══ Source extract ══

What are the 12 Brand Archetypes?

/ September 22, 2021

Archetypes in branding are pretty much the persona of your brand. Think of your brand as a fictional character from your favorite movies. You have your antagonist, protagonist, confidant, or tertiary characters. Then think of these characters’ general traits — that’s how you can define your brand identity.

A brand archetype defines the overall traits, values, personality, or vision of your brand. It’s vital to determine your brand archetype so your audience can relate to you. Moreover, having a brand archetype makes your company more distinct as customers can quickly identify you via your characteristics. 

Humans are so profoundly connected to their emotions even when choosing a brand. That’s why identifying your brand archetype matters because it impacts the audience’s purchasing behavior.

The Swiss psychoanalyst and psychiatrist Carl Jung categorized these archetypes into 12 powerful personas. See if your brand is one or a combination of these eccentric identities.

═══
══ Data lines ══

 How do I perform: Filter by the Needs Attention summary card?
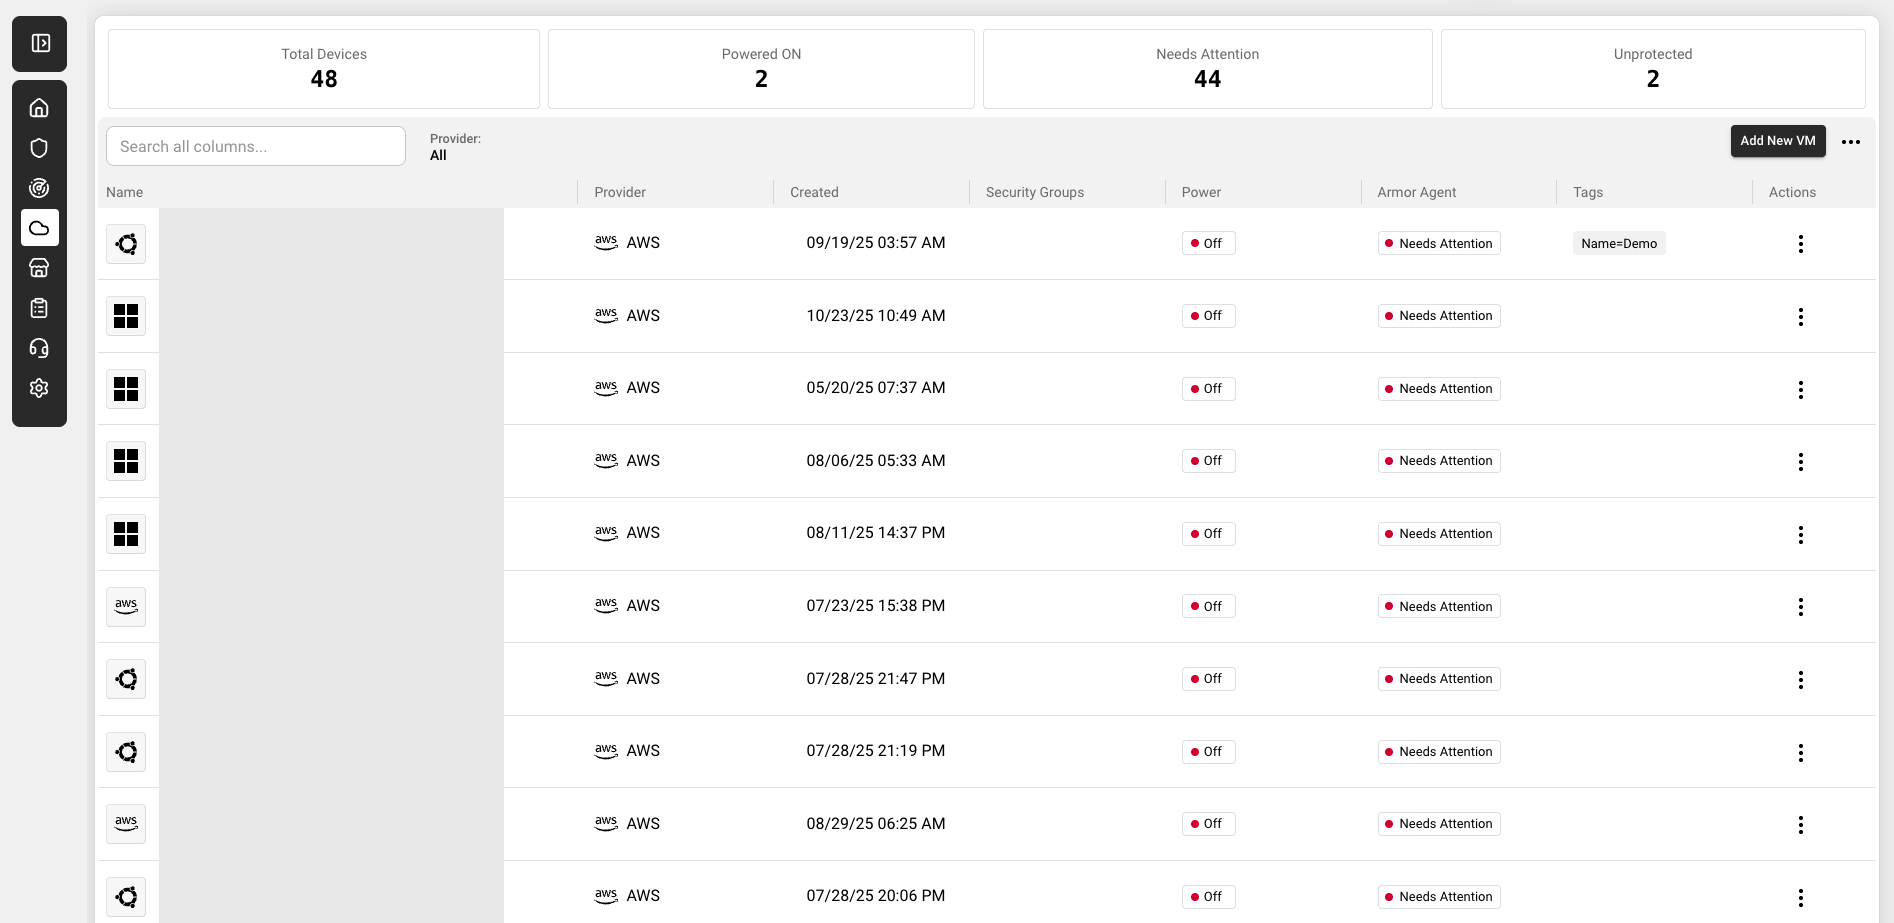click(x=1207, y=69)
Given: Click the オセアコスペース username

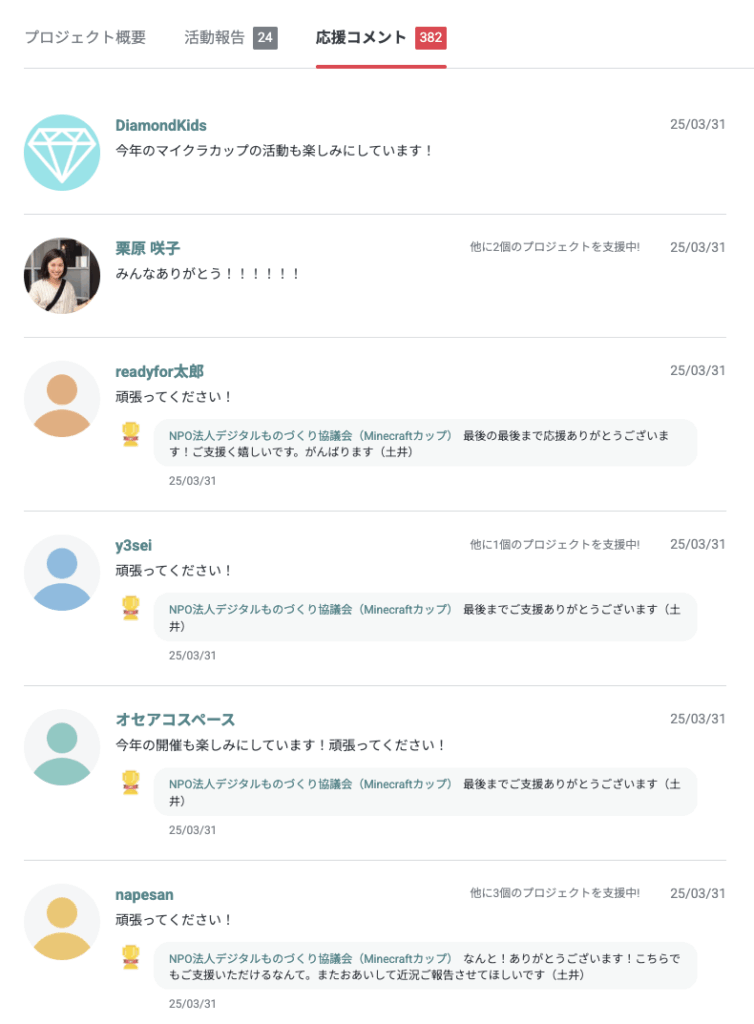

═══

**Task to complete:**
Reproduce the brand archetypes piece word for word, everything from "Humans are so" down to "these eccentric identities.".

**Reply to the task:**
Humans are so profoundly connected to their emotions even when choosing a brand. That’s why identifying your brand archetype matters because it impacts the audience’s purchasing behavior.

The Swiss psychoanalyst and psychiatrist Carl Jung categorized these archetypes into 12 powerful personas. See if your brand is one or a combination of these eccentric identities.